D'après vous quelles sont les lois votées sous Sarkozy sur lesquelles Hollande ne reviendra pas ?

La démocratie poursuit son cours et ne peut pas, à chaque alternance, défaire tout ce qui vient d’être fait. Donc nombreuses seront les lois du sarkozysme qui seront maintenues. Les plus emblématiques seront peut être abrogées. Ainsi, sur les peines planchers par exemple, une circulaire pénale a demandé que la loi ne soit pas appliquée. Une loi aurait été mieux. Certaines lois votées dans le quinquennat précédent ne doivent pas être abrogées, et je pense en particulier à celle qui a instauré les questions prioritaires de constitutionnalité, véritable révolution juridique, elle aussi inspirée du modèle américain.

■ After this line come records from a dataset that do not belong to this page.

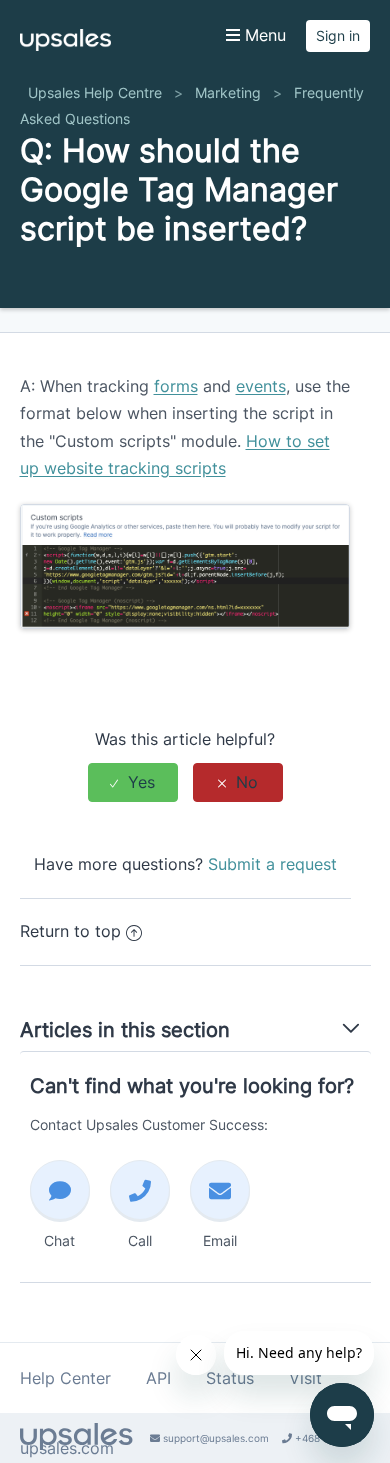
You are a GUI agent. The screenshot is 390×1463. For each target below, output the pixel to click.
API (158, 1378)
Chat (59, 1240)
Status (230, 1378)
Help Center (65, 1378)
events (261, 386)
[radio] (133, 782)
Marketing (228, 92)
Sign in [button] (338, 35)
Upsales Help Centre (95, 92)
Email (220, 1240)
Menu (263, 35)
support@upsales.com (214, 1438)
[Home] (65, 45)
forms (176, 386)
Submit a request (272, 864)
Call (140, 1240)
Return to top (70, 931)
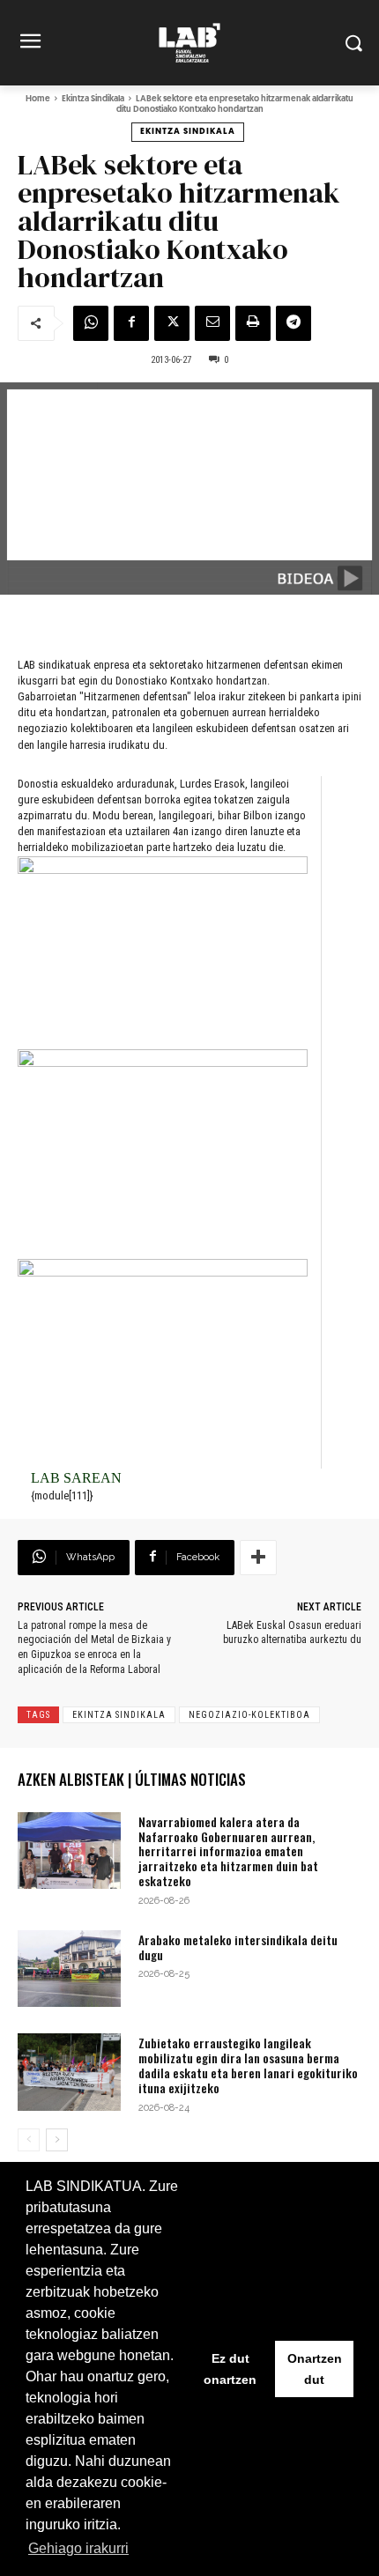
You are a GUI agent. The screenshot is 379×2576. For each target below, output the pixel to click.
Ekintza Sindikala (93, 99)
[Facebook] (131, 323)
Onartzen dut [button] (314, 2369)
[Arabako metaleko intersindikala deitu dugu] (69, 1969)
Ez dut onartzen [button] (230, 2369)
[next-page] (57, 2139)
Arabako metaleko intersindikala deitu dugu (238, 1947)
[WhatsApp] (90, 323)
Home (38, 99)
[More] (258, 1557)
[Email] (212, 323)
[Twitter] (172, 323)
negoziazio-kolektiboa (249, 1715)
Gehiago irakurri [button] (78, 2548)
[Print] (253, 323)
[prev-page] (29, 2139)
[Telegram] (293, 323)
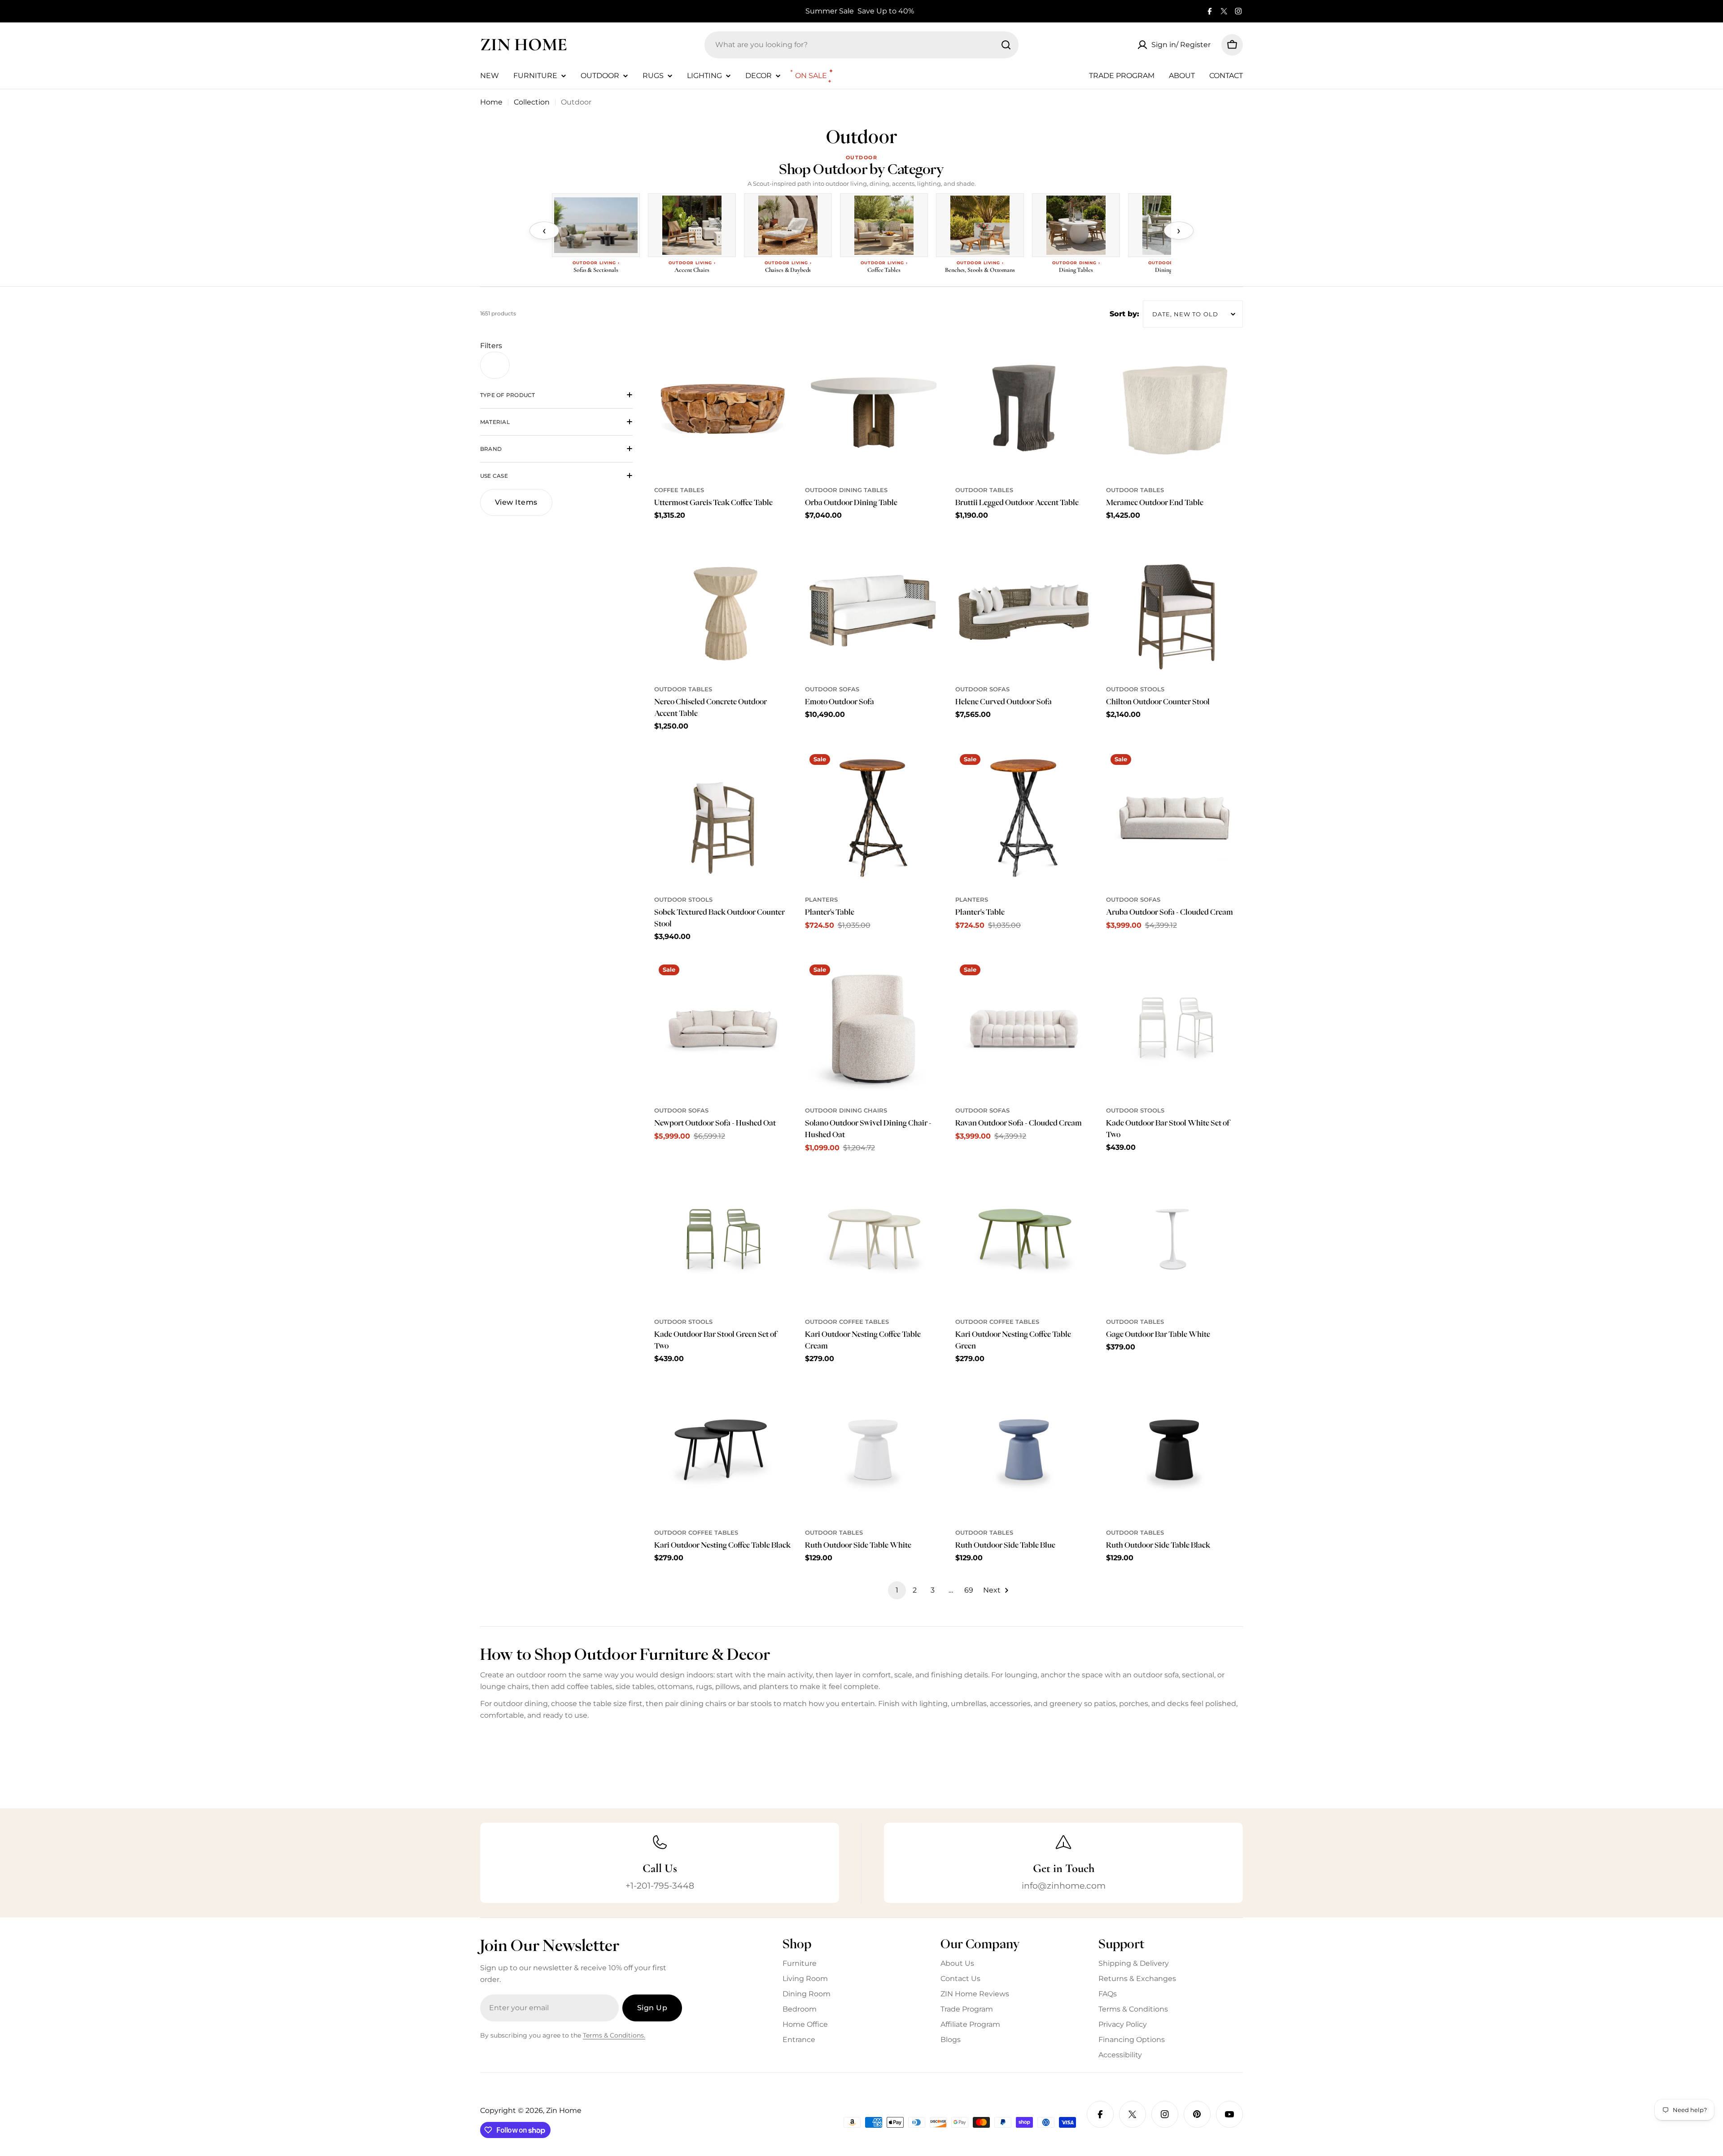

Vous avez été le premier juriste à mettre en cause la légalité de l'arbitrage qui a permis à Bernard Tapie de recevoir 400 millions d'euros dans le cadre de l'affaire qui l'opposait au Crédit Lyonnais. Il est aujourd'hui question d'un recours du Consortium de réalisation qui avait soldé le passif du Crédit Lyonnais contre cet arbitrage. Ce recours a-t-il des chances d'aboutir ? La divulgation de l'enregistrement mis en ligne par Mediapart lundi dernier où Bernard Tapie évoque cette affaire et le nom de Claude Guéant ont-ils un lien avec le recours envisagé mardi par le CDR ?

En effet, nous étions bien seuls en 2008, pour dénoncer cette procédure qui n’a rien à voir avec un arbitrage. Côté politique, il y avait François Bayrou, Jérôme Cahuzac et Charles de Courson. Et côté presse : uniquement Mediapart. J’étais l’expert sollicité pour répondre aux questions relatives à l’arbitrage que le grand public découvrait. Aujourd’hui, tout a changé car il y a trois instructions en cours, et les juges sont manifestement décidés à aller au bout de leur enquête. De ce que l’on sait, il s’avère que l’Elysée a joué un rôle anormal dans cette affaire, du début à la fin. Mediapart vient en effet de mettre en ligne un enregistrement téléphonique d’une conversation où Bernard Tapie déclare qu’il est en train de négocier le montant de ses impôts générés par la sentence arbitrale avec Claude Guéant et Eric Woerth ! Ce point, à lui seul, n’est pas de nature à invalider la sentence, mais éclaire d’une lumière encore plus crue la manipulation dont a été victime le CDR, c’est-à-dire l’argent public dans cette affaire. Bernard Tapie clame partout que la sentence est définitive et qu’il ne craint rien. C’est de l’auto-persuasion, s’il y croit seulement lui-même, car il sait bien que les instructions sont en train de faire émerger des faits nouveaux qui montrent que la sentence n’a pas été rendue dans les conditions où l’on croie qu’elle a été rendue. Et cela suffit à la faire annuler. Je suis prêt à prendre le pari qu’elle finira par être annulée. Pourquoi pas 45 millions d’euros, le montant de son préjudice moral ?

Vous avez créé avec Robert Badinter corpus-consultants.com un cabinet de consultants dématérialisé. Pas d’adresse dans les quartiers chics ou de plaque dorée sur la façade, juste une adresse internet. C'est assez original car les avocats parisiens adorent les lambris, les m2 et le joli parquet. Comment travaillez-vous ? Qu'est-ce qui a décidé Badinter, à 83 ans, à choisir une structure start-up ?

Un an avant de quitter le Sénat, Robert Badinter m’a fait part de son idée qui était de créer un cabinet d’un nouveau genre, à la fois dématérialisé et uniquement composé de professeurs de droit recoupant l’ensemble du champ juridique. Un esprit aussi vif que lui voulait continuer à faire du droit autrement, et il a donc conçu ce cabinet d’un nouveau genre que j’ai monté et qui réunit aujourd’hui 14 professeurs de droit. Nos clients sont essentiellement les avocats qui veulent un renfort juridique sur une question précise. Il nous faut souvent travailler au cœur des lois applicables, et c’est là qu’on s’aperçoit parfois qu’elles ont une portée cachée qu’on peut décider de révéler ! C’est aussi ça le projet de ce livre.